Those of you familiar with me will no doubt immediately recognize a phrase Pace must have said to me – multiple learning modalities is not something usually spouted from me. Though I do greatly like the ring it carries, I’d say something more like, “lots of different ways of learning.”
What does “multiple learning modalities” mean?
Pace and I make an awesome team because, not only do we phrase things differently, we teach differently. We have very different communication styles – and it’s a big strength. Pace is a techie geek, I’m a book geek. (Being a book geek has amusing side effects; sometimes I’ll pronounce things funny because I’ve only ever read them before. Endless laughs.) Pace loves explaining things, I’m a storyteller. Pace is logical, I’m emotional. Pace learns best by reading (words and diagrams are best) or being lectured followed by practicing and experimentation on her own, and I learn best with visual and audial input and hands-on guided practice and repetition.
In The Usual Error, we explain things. Unsurprising given the non-fiction bookiness of it. However, we don’t just leave it at that. We have at least one detailed illustration per chapter, and at least two examples given in story-form. We have a table of contents, a table of stories and examples, and a table of illustrations.
It’s the usual error in The Usual Error.
For me, I’d be far more likely to remember the picture of the little girl hugging the beat-up teddy bear than the phrase “It’s okay to have problems.” Or, if I remember a phrase, it’s more likely to be related to the story in the chapter than the explanations therein. Thus, we included different types of indexing to help different learners find what they’re looking for.
When we drafted Marty to illustrate, I told him this would be a great challenge – illustrating communication without using the same concept of two people sitting and talking over and over would be tough. He rose to the challenge and far surpassed our hopes, bringing us genius ideas and potent illustrations that bring the concepts to life.
We made much effort to reach several different learning styles with the book, and we’re reaching out to audial learners with the audio book.
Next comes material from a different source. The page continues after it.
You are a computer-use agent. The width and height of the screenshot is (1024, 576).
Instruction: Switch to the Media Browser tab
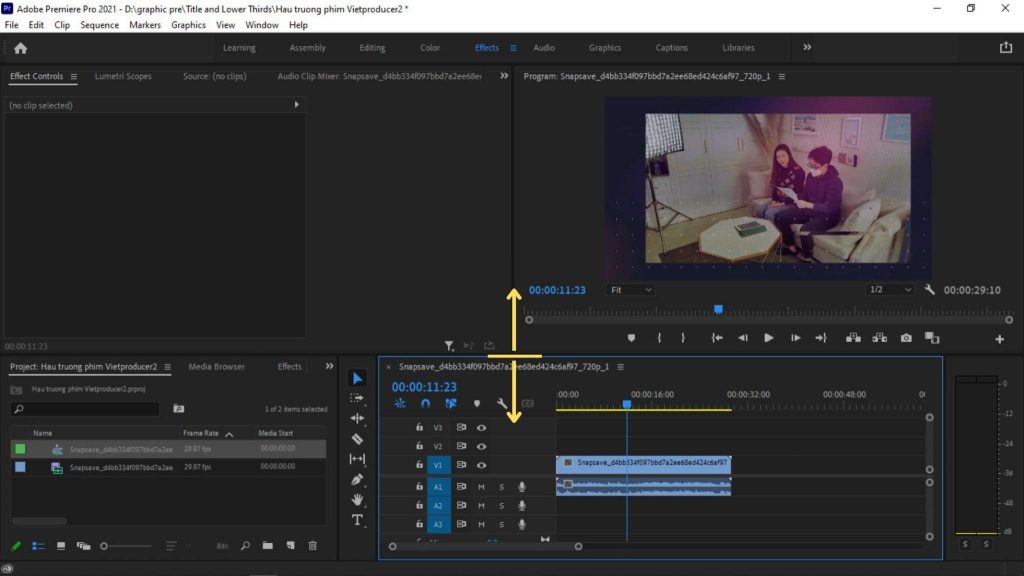(216, 367)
We do the same thing in our workshops: we lecture a little (but invite interruption), we play games, we give pictorial handouts, and we have interactive discussion.
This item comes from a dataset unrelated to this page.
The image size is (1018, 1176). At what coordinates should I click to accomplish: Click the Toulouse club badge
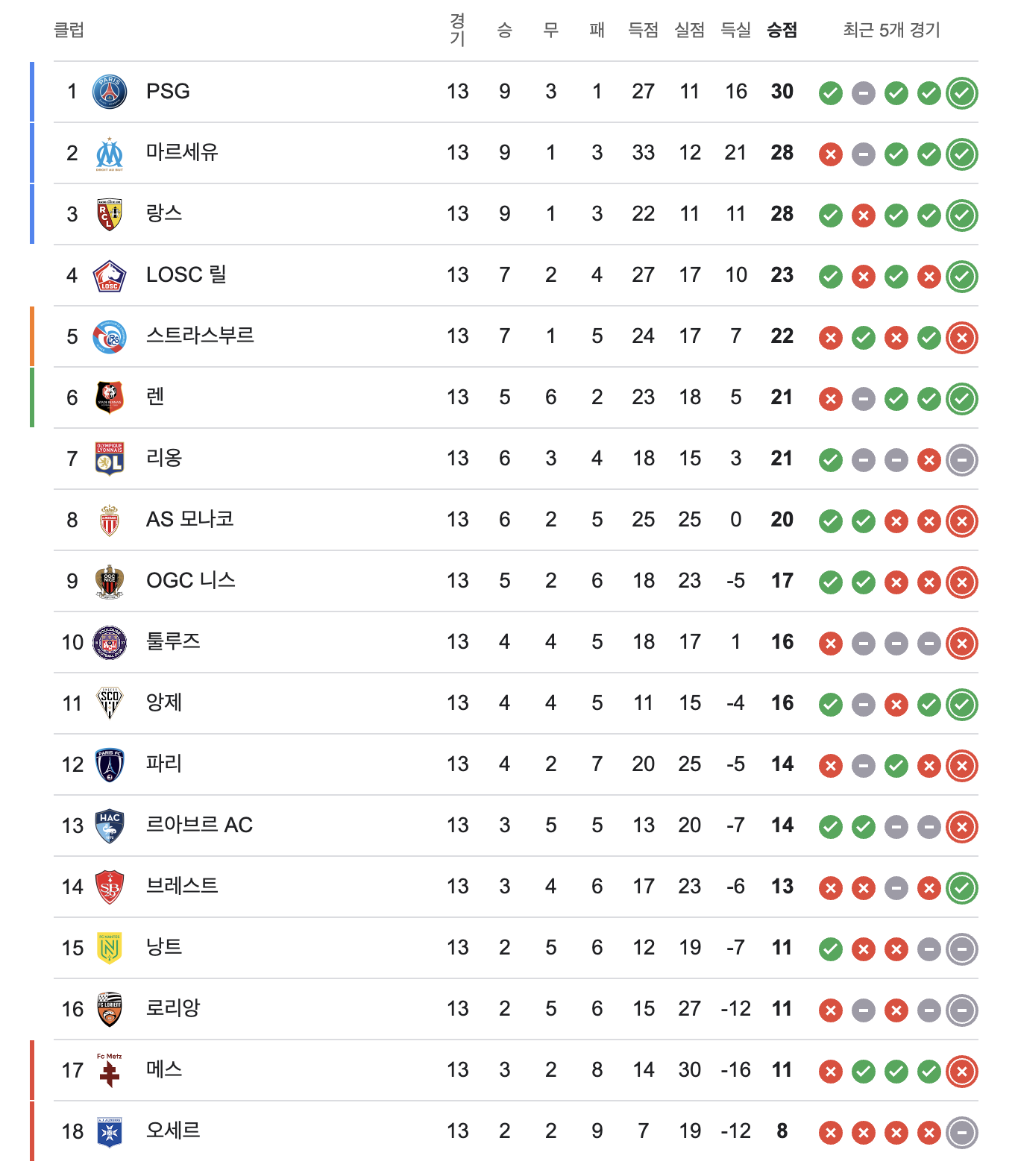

How we learn impacts everything we do.
It’s only been in the last few months that I’ve gained a better understand of how I learn. The impact of knowing my own learning style is incredible; it gives me the power to take my learning style and apply it to the things I’m learning, which in turn strengthens my ability to actually learn and retain.
I was inspired by Megan to take markers to books when I read, and that makes a huge difference. I scribble, highlight, doodle, underline, circle, make ?s and !s, and dog-ear my way through books, and I’ve started wanting to read non-fiction. This is huge for me! Previous to six months ago, I’d only read one non-fiction book in my entire life, and now I’ve read several – and enjoyed them and retained what I learned. I’ve also learned that I’m far too audially sensitive to enjoy recordings or other such things; if it’s too loud or too soft or there’s any kind of background noise, I can’t focus. I also need visual stimulation while I’m listening to spoken word recordings or I tune them out.
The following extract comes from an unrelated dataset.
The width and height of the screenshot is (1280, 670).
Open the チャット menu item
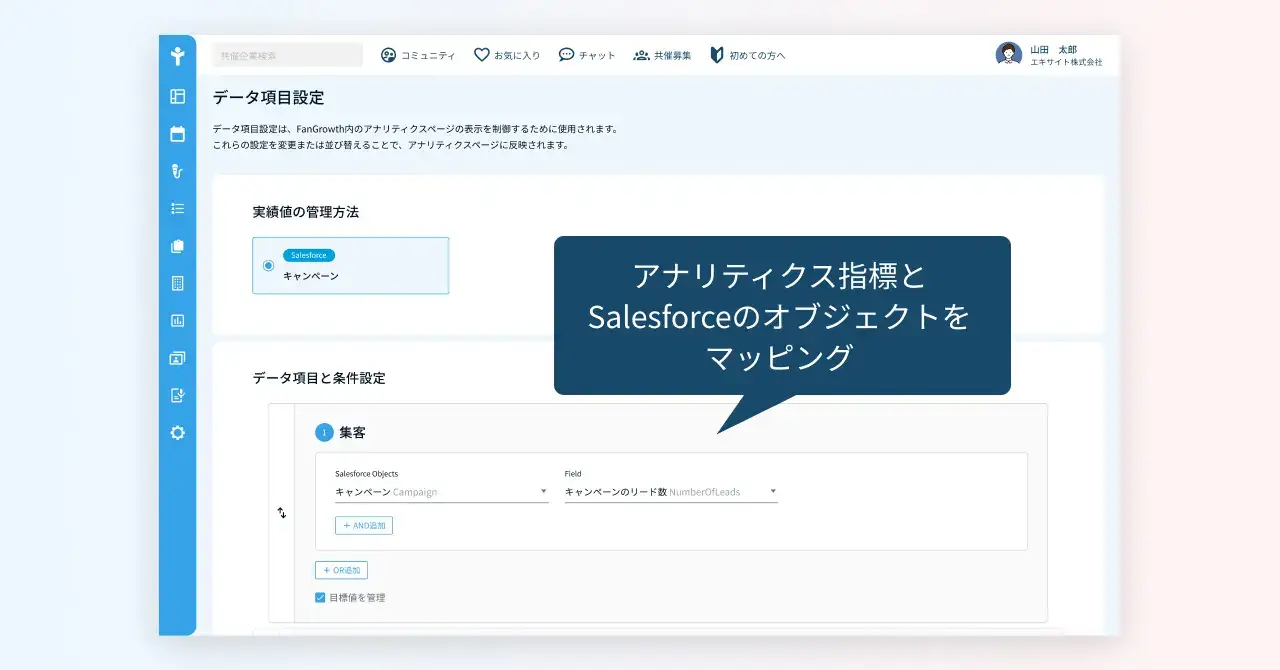tap(587, 55)
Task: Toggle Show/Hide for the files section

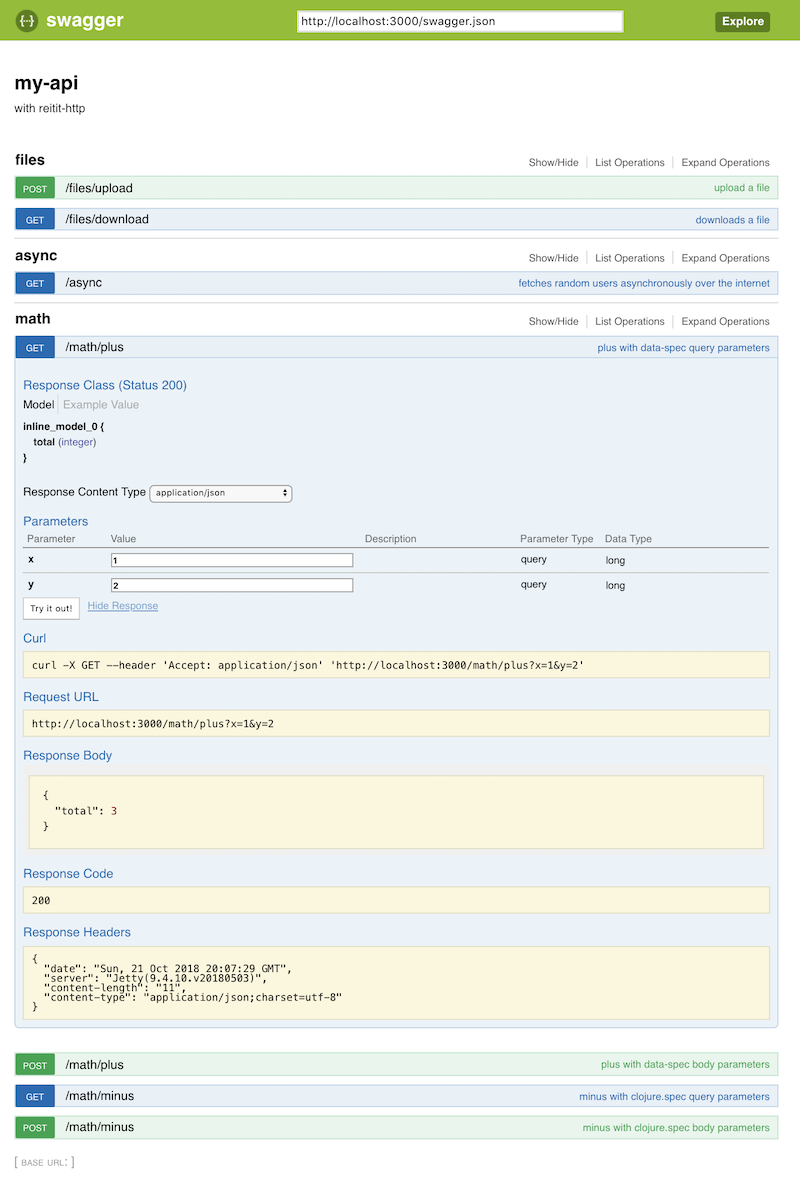Action: point(553,163)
For example, in Online Business School, you get audio files and .pdf files. The .pdfs are transcripts of the audio tracks. Naomi’s sultry voice matches the text – almost exactly but not entirely – and it’s awesome. That was a huge help for me in both being able to focus and in being able to retain. Having Pace right there as a study buddy was even more awesome, and if I’d’ve printed out the transcripts so I could color and highlight, I think I’d’ve been in learning heaven. I’d probably be able to recite the entire thing, so it’s probably best that didn’t happen.
If Naomi had been singing instead of talking, I would have the whole thing memorized.
I mean, I learned the order of the planets from a catchy song on Blue’s Clues. It works!
Either you or the internets will know.
I learned by trial and error, but there are lots of good sites on the internets that can help you figure out what your learning style is. I’ve tried a few of them, so here are the ones I enjoyed.
This one is neat and accurate, but you have to purchase a detailed report. It gives you a little bit of info for free, though.
This one made me laugh and feel like a freak because I said yes to all three columns nearly ever time. This means, which I already knew, that I have Multiple Learning Styles.
I took three or four others, but found that a lot of them require your email address or other information, so I won’t recommend them. Suffice to say, you can google for “learning style free tests” and take the ones you like. For me, every single one I took said I have “multiple learning styles”, so they’re either generally accurate or I’m a test-breaker.
Take your pick.
You can also pay attention to yourself and not even ask the internet (this is scary and hard, I know). I already knew I have multiple learning styles, because I want to listen to music, highlight, doodle, discuss, and fidget while I read or work. I cover the entire gamut!
Knowledge is power!
Knowing how you learn gives you power. I used to think I was stupid because I did very poorly in school – but it’s because I don’t learn when someone talks at me, and taking notes never helped. It’s not my style, baby. Now I know there’s nothing wrong with me, I learn perfectly well – within my styles – so I can take advantage of myself (woo!) and learn in my own way.
My own way is surrounded by books, markers, fluffy cushions, good friends, music, and my laptop.